Given that defendant has not demonstrated or argued the “absence of strategic or legitimate reasons” for not calling the inmates allegedly present at the incident (People v Cancer, 16 AD3d 835, 840 [2005], lv denied 5 NY3d 826 [2005]) and that the record otherwise reflects that defendant received competent and vigorous representation, we find defendant has not met his burden on his claim of ineffective assistance (see People v Hobot, 84 NY2d 1021, 1022 [1995]). Also, defendant’s CPL 440.10 motion was properly denied without a hearing as defendant did not show that the exculpatory affidavit of another inmate could not, with due diligence, have been discovered and produced prior to trial (see CPL 440.10 [1] [g]; People v Thorsen, 20 AD3d 595, 598 [2005], lv denied 5 NY3d 810 [2005]; see also People v Wong, 256 AD2d 724, 726 [1998], lv denied 93 NY2d 903 [1999]).

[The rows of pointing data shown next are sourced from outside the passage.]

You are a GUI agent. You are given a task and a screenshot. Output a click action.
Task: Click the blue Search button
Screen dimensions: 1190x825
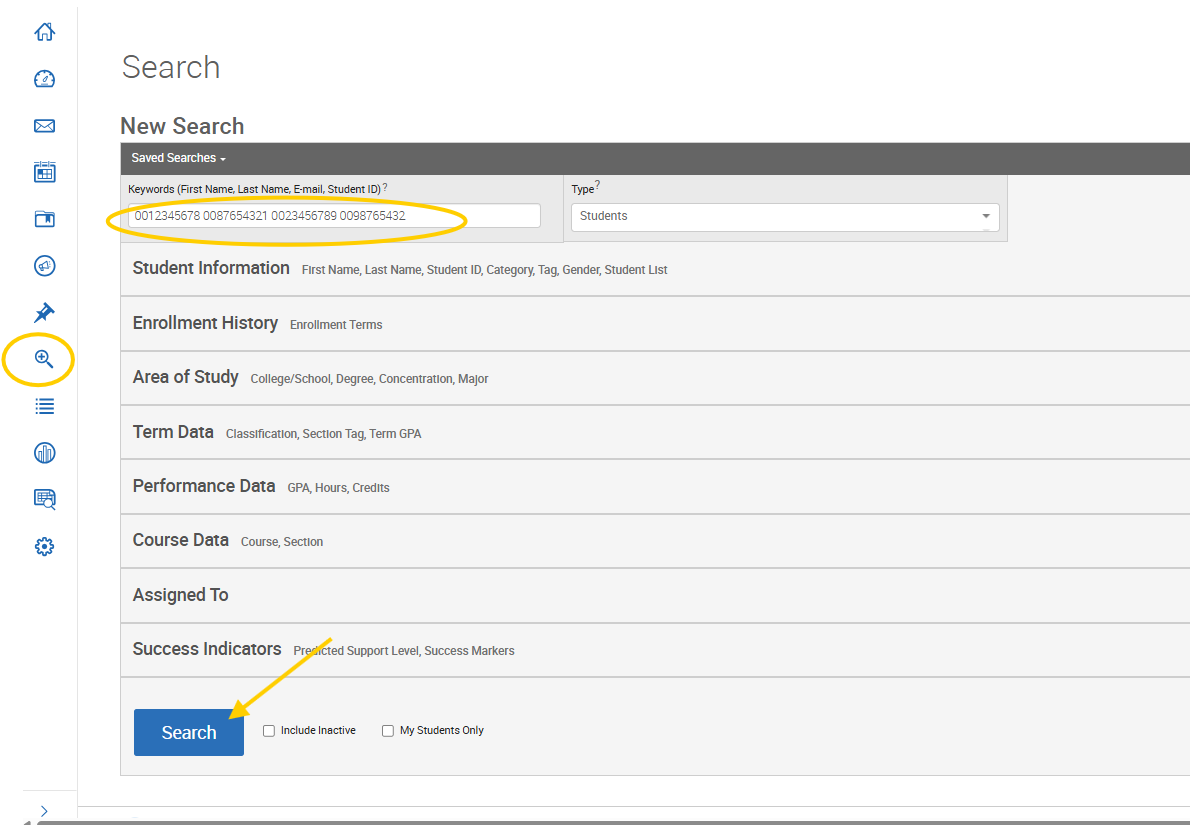tap(189, 733)
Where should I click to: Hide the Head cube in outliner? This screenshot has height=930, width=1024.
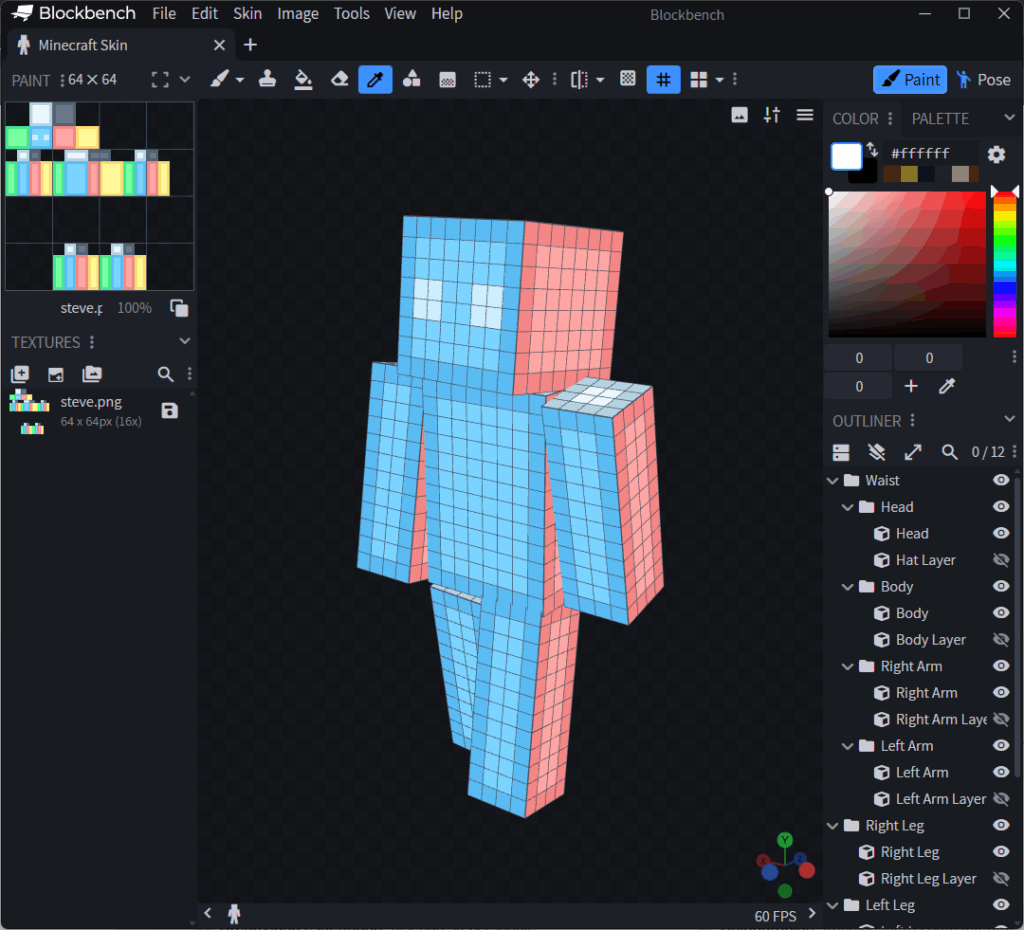(x=1000, y=533)
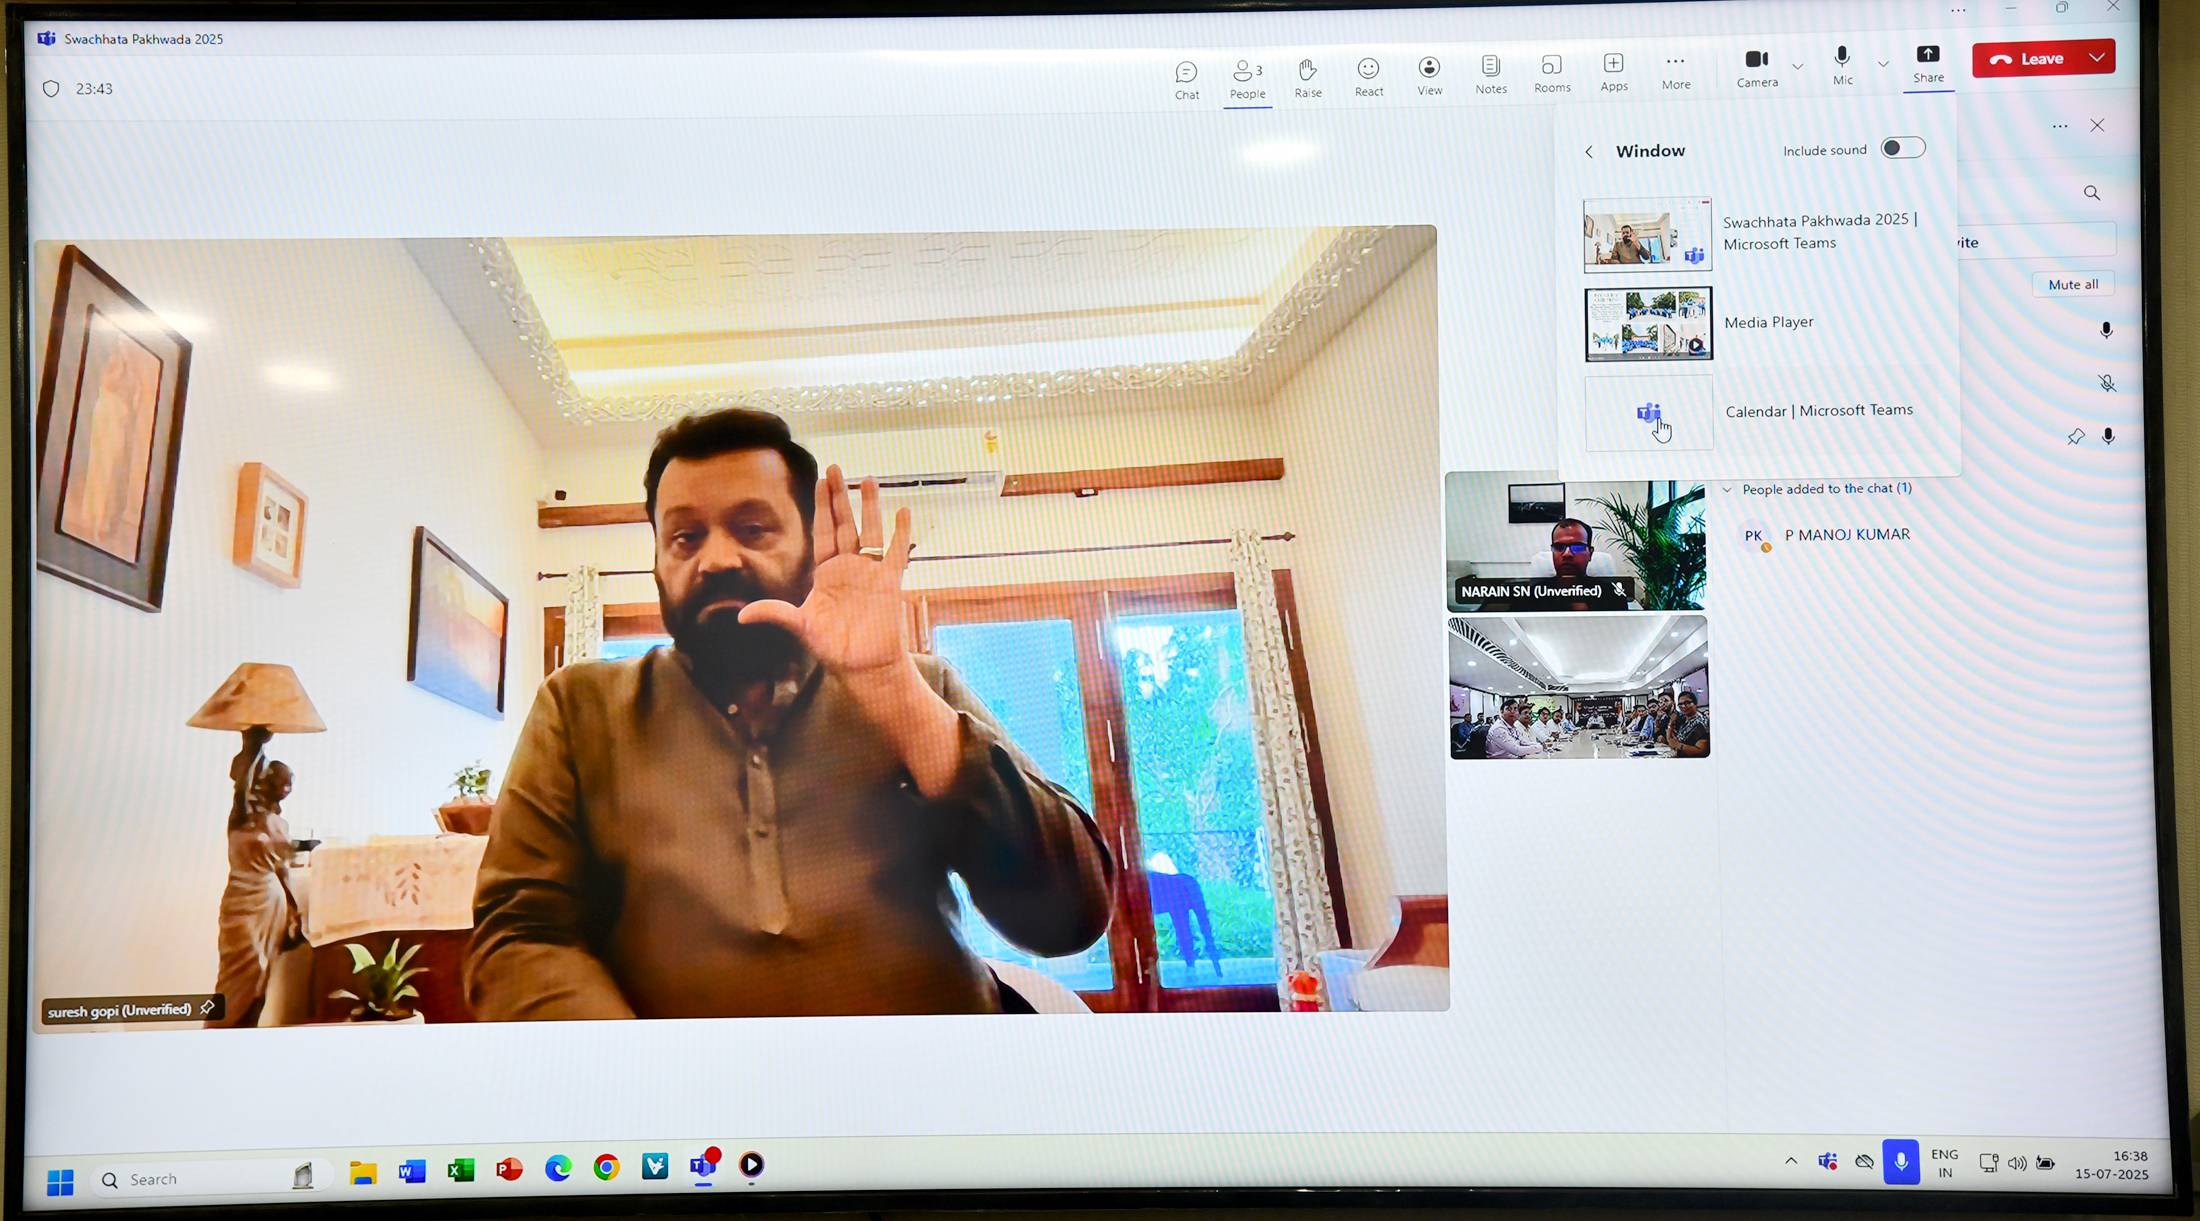Click the Apps plus icon

pos(1613,63)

Defendant’s remaining claims, most unpreserved, lack merit, including his assertions with respect to County Court’s Allen charge and the supervision of the deliberating jury, and his challenge to the sentence as harsh and excessive.
Mercure, J.P., Rose, Lahtinen and Kane, JJ., concur. Ordered that the judgment and order are affirmed.
While County Court’s instructions specifically referred only to defendant’s prior conviction and not his disciplinary record, no objections were raised to the charge and, in any event, it adequately conveyed the message that evidence of unrelated prior bad acts was relevant only to credibility.